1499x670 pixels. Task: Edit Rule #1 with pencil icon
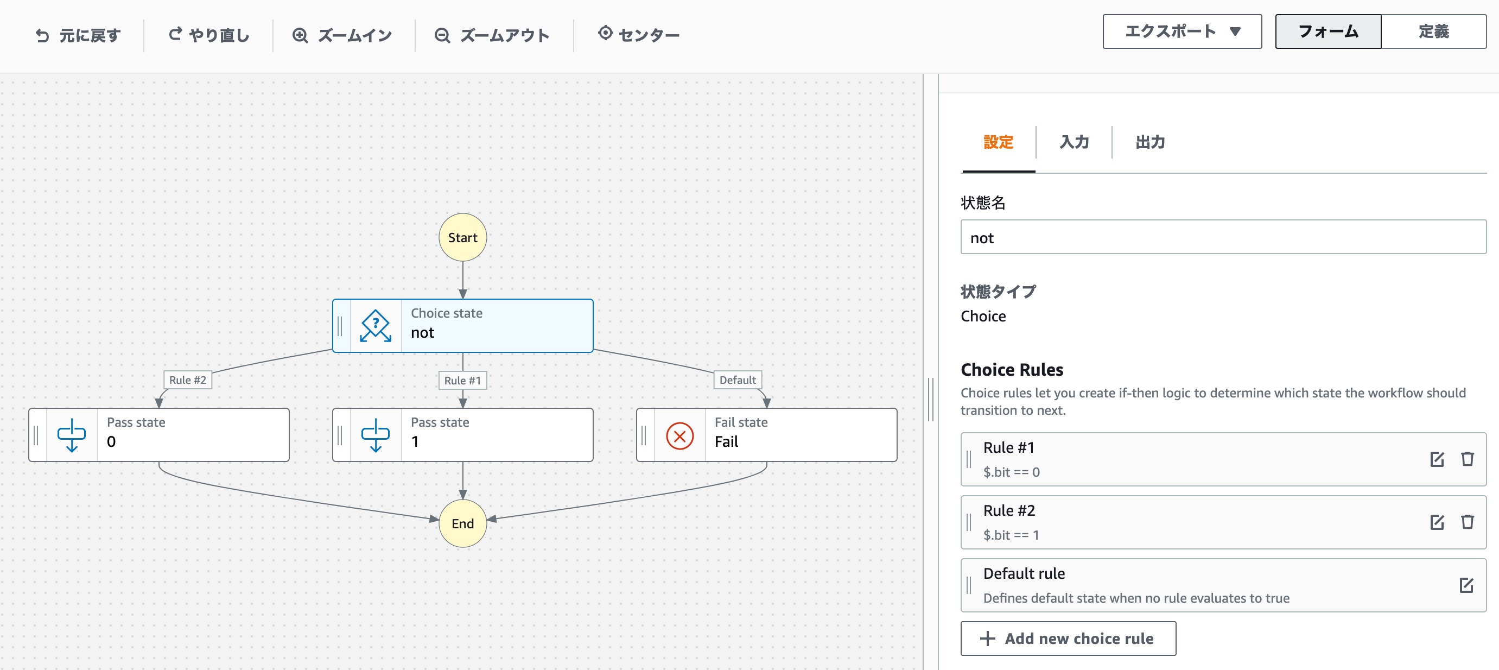pyautogui.click(x=1436, y=459)
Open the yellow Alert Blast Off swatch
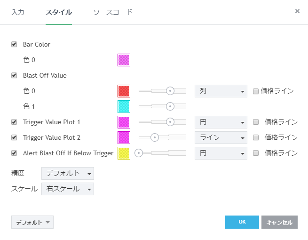308x240 pixels. [x=124, y=153]
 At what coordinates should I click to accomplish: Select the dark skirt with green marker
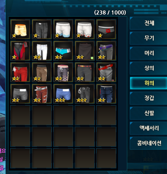tap(85, 51)
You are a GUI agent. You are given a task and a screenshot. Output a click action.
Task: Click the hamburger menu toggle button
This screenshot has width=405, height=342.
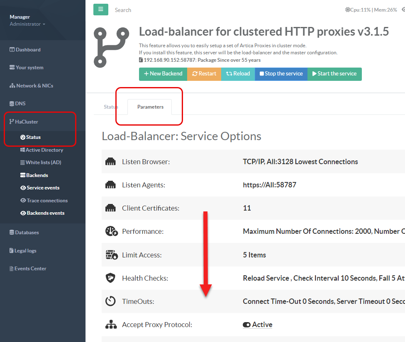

WHAT YOU ARE ASKED TO DO - Recast the listing above as a JSON list of strings with one string per line, omitting any blank lines and leaving the pictures out.

REPLY TO THE EXERCISE -
[
  "1499x670 pixels. Task: Edit Rule #1 with pencil icon",
  "pyautogui.click(x=1436, y=459)",
  "Open the yellow Alert Blast Off swatch",
  "308x240 pixels. [x=124, y=153]",
  " At what coordinates should I click to accomplish: Select the dark skirt with green marker",
  "tap(85, 51)",
  "You are a GUI agent. You are given a task and a screenshot. Output a click action.",
  "Task: Click the hamburger menu toggle button",
  "This screenshot has width=405, height=342."
]